### Quoted passage ###
Games in My Head II: Give Peace a Chance?

I’ve had the skeleton of another game kicking around in my head for a couple of days now, and figure, heck, might as well share. Right now it’s just a set of bullet points because I don’t have a clear picture for how it will fit together just yet. The working title in my mind is “Give Peace a Chance?”

  • Players: Three to somewhere between four and six. The dynamics I hope for won’t work with two. As for the upper limit, we’ll see how much of an issue crowding and a long time between turns are.
  • Setup: A board—either a hex or square grid or a large assortment of regions/provinces. I think I would like about 12-15 regions per player, so about 40-60 total. Like Catan, regions produce a certain resource and have a widely varying quality. Unlike Catan, regions are controlled and can be captured. Control is exerted through meeples which double as soldiers when it comes down to conflict—you can have more than one meeple in a region.
  • The board might be fixed or might be randomized in some way. Randomization gives extra replayability to the game, which is good, but it might be at cross purposes with making sure every player has surpluses of some resources and shortages of others.
  • Goal: Unknown. It may be to control a certain region or collection of regions, to collect a certain number or resources, or, preferably, something altogether more original. I would like the goal to be a race or struggle for a certain Thing, rather than a victory point showdown.
  • Play Points:
    • Different resources should be worth different amounts to different players at different times.
###
**Exercise requirements:**
1 – In the game-design post above, write out the passage that begins with the words containing "Games in My" and ends with "between turns are.".
2 – Answer these questions using the game-design post:
(a) What is the working title of the game?
(b) How many regions per player does the writer hope for?
(c) What do the meeples double as when conflict arises?
3 – Carry on the game-design post from its last line, adding further points in the same bullet-list style.
### Data listing ###
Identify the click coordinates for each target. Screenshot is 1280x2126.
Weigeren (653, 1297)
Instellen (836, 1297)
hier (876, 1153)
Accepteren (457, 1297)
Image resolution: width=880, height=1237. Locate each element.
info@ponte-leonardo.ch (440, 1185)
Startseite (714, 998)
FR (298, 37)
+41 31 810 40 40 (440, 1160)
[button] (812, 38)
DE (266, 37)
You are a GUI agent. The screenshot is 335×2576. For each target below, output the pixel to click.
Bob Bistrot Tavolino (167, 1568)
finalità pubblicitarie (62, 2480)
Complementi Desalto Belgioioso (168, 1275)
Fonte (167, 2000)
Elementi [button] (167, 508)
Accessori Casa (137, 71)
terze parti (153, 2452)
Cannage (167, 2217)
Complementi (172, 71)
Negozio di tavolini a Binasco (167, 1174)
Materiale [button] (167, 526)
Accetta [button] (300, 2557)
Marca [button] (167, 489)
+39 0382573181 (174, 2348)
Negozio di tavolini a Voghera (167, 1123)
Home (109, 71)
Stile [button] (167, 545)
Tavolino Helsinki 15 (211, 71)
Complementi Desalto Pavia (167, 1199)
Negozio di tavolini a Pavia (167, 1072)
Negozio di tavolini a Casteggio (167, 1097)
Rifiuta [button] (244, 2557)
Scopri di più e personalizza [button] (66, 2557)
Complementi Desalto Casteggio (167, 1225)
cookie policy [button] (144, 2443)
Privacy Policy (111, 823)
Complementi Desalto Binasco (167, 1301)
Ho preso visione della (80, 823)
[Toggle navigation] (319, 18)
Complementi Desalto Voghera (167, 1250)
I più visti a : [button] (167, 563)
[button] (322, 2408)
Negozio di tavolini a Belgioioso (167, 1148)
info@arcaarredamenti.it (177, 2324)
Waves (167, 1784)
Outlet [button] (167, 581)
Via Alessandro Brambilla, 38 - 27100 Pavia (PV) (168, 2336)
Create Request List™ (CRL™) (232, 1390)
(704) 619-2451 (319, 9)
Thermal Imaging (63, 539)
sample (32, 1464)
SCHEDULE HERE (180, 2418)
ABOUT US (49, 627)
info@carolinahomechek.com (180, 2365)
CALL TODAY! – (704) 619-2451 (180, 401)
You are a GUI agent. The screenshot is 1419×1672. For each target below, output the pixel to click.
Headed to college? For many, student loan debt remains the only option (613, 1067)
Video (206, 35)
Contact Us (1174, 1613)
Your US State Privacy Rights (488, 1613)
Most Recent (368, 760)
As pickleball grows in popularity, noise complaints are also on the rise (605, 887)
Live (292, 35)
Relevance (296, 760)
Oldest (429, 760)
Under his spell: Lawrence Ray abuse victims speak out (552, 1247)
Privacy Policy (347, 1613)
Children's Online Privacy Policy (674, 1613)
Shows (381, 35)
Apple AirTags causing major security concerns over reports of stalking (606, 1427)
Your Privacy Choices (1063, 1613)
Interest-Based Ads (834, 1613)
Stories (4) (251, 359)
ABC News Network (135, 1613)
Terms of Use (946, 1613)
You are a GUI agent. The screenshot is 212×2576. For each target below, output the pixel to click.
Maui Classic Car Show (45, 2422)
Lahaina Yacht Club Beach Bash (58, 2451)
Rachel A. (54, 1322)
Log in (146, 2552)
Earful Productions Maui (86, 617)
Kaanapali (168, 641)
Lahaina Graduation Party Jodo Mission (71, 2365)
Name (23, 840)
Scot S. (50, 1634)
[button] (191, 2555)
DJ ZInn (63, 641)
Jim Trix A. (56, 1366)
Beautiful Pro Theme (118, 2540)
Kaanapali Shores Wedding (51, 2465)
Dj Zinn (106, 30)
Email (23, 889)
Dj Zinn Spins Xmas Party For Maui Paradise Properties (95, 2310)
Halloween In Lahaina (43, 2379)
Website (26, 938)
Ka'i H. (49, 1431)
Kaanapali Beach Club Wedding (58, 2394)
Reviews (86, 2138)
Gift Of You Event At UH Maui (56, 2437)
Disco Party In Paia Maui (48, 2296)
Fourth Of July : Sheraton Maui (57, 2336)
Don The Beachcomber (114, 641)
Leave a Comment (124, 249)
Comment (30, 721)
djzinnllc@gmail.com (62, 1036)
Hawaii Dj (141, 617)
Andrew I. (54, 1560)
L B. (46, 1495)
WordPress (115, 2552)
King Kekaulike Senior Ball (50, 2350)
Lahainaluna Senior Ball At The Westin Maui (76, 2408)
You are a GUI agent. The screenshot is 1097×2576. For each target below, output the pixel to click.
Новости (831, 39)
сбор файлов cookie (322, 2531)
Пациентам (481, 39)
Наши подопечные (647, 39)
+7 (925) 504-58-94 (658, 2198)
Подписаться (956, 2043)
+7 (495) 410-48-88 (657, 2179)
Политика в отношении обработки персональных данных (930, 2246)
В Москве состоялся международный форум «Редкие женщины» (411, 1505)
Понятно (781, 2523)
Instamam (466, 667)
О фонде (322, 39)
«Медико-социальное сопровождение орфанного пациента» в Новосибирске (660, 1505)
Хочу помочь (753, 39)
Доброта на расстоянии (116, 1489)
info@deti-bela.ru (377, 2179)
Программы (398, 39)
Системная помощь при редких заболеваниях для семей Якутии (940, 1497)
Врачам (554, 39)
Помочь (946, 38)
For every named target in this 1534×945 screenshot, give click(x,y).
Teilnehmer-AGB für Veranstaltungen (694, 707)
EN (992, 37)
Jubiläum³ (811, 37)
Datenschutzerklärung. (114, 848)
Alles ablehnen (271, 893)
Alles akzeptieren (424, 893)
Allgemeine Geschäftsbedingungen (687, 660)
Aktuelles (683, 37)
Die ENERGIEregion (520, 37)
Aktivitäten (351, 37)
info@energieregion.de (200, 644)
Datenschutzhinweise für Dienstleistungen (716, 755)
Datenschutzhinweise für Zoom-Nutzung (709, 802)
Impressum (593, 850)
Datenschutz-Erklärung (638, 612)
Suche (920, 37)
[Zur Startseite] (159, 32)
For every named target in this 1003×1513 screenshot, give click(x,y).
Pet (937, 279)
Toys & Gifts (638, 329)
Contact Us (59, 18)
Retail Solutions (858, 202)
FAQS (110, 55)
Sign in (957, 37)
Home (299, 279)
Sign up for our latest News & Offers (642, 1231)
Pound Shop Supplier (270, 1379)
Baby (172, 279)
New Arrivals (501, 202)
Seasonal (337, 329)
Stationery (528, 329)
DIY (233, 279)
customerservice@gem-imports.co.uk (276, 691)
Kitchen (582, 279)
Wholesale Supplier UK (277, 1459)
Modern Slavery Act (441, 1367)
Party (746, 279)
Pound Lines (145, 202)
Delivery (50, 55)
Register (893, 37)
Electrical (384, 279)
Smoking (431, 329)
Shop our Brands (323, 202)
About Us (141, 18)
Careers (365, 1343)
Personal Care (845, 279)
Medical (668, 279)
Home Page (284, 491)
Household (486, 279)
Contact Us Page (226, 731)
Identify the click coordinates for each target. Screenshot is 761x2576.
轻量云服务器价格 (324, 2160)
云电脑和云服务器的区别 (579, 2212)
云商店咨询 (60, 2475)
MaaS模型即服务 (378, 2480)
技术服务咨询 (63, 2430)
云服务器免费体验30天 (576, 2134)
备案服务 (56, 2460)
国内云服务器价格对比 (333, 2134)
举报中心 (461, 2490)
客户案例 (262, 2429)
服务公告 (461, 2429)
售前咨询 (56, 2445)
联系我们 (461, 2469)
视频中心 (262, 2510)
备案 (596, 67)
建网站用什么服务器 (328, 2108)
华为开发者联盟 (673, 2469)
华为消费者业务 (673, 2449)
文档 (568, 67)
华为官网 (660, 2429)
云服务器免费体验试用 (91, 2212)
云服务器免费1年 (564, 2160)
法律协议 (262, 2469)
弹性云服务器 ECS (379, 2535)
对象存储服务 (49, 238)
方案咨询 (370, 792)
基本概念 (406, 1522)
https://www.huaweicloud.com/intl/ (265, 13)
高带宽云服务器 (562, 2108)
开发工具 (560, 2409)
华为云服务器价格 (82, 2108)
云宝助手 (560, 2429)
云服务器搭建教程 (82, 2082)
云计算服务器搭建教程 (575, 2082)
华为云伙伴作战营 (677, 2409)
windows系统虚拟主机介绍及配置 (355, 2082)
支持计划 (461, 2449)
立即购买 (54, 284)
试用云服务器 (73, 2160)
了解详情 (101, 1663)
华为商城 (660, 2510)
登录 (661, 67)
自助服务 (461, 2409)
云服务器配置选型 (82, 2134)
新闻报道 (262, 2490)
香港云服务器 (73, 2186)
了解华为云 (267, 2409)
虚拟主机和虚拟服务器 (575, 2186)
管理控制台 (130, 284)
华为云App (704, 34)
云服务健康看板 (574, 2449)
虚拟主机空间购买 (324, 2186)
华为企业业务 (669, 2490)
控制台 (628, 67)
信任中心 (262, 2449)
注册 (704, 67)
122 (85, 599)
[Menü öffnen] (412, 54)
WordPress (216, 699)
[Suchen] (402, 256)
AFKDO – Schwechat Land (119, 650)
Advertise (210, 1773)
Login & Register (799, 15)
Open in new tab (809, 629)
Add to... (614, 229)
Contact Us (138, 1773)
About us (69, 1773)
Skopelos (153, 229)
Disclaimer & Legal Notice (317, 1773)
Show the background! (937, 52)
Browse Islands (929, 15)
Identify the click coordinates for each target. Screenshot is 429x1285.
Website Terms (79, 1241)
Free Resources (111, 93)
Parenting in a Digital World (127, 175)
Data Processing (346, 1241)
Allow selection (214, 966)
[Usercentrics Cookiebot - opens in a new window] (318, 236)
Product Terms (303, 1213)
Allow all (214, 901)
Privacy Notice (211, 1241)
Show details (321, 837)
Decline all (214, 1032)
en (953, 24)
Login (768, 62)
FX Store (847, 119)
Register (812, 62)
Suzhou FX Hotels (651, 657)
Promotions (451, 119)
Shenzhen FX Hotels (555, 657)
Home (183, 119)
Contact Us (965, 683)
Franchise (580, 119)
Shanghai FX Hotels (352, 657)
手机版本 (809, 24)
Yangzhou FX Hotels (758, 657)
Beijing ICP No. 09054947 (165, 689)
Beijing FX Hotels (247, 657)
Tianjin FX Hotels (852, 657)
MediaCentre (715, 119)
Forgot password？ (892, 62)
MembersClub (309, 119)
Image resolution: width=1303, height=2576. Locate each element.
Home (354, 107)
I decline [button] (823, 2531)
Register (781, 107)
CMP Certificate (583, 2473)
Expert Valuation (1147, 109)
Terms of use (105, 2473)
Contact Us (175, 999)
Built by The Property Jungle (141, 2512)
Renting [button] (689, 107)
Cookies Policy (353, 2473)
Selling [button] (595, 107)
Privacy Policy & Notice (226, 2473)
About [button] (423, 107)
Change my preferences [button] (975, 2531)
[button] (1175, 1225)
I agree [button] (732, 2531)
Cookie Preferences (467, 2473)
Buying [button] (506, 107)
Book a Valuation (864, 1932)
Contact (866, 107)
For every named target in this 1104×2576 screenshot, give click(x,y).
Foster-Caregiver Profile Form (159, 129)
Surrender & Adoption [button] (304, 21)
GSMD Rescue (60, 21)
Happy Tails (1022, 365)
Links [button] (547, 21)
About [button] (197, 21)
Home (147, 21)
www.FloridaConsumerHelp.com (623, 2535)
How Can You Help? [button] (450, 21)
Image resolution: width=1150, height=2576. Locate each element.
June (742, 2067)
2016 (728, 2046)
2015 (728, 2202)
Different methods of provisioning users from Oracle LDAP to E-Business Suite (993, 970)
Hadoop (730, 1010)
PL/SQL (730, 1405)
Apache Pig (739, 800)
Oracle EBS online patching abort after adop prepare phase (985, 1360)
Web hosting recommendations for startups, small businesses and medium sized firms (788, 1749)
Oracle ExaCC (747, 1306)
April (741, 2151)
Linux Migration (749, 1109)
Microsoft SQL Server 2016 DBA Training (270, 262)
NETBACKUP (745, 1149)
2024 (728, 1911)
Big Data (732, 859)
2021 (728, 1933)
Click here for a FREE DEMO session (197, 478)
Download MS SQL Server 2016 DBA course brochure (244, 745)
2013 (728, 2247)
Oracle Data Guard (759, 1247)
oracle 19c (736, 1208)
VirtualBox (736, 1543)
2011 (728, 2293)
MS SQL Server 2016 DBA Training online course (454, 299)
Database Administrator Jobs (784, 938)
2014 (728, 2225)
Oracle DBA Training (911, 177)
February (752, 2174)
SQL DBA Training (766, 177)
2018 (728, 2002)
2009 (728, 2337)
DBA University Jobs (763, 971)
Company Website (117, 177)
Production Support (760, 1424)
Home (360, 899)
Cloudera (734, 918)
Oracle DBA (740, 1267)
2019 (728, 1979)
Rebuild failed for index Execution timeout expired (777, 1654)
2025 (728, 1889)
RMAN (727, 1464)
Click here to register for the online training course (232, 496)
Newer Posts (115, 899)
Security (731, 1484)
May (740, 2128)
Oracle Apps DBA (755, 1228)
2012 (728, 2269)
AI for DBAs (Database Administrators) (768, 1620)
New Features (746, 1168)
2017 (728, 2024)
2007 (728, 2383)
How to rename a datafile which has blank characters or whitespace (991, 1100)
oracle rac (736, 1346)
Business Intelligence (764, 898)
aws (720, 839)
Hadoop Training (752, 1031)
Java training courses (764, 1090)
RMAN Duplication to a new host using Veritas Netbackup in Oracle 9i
###
**Answers to the tasks:**
1 –
Games in My Head II: Give Peace a Chance?

I’ve had the skeleton of another game kicking around in my head for a couple of days now, and figure, heck, might as well share. Right now it’s just a set of bullet points because I don’t have a clear picture for how it will fit together just yet. The working title in my mind is “Give Peace a Chance?”

  • Players: Three to somewhere between four and six. The dynamics I hope for won’t work with two. As for the upper limit, we’ll see how much of an issue crowding and a long time between turns are.

2 –
(a) "Give Peace a Chance?"
(b) About 12-15 regions per player.
(c) Soldiers.

3 –
    • To encourage players to specialize, there may be an “economy of scale” factor that makes it very difficult to produce just what you need of everything. You should have to either fight or trade to get all your needs met.
    • Trade is vitally important, because you’ll have a surplus of some resources and want for others. However, you have to work to set it up—it’s not free. Perhaps you have to buy a caravan or convoy token; perhaps it’s easier if you share a border.
    • Aggression is tactical, not strategic in nature. Wars of conquest aren’t worth the effort; you attack because you need a specific resource In A Hurry and can’t pay the price to trade for it.
    • Being attacked should drive you to aggression yourself—perhaps it gives you a bonus to your own attacks in the immediate aftermath. However, because of the varying values of resources, the reaction to being attacked should not necessarily be “I want that back!” but “what can I best take, and from whom, with this offensive power I now have?” I would rather not include a heavy-handed “no takebacks” rule.
    • Resource investment will not be military vs. industrial in nature but rather short term vs. long term. In other words, can I use this short term purchase to build the momentum to make bigger long term gains, or should I just start a safe investment right now?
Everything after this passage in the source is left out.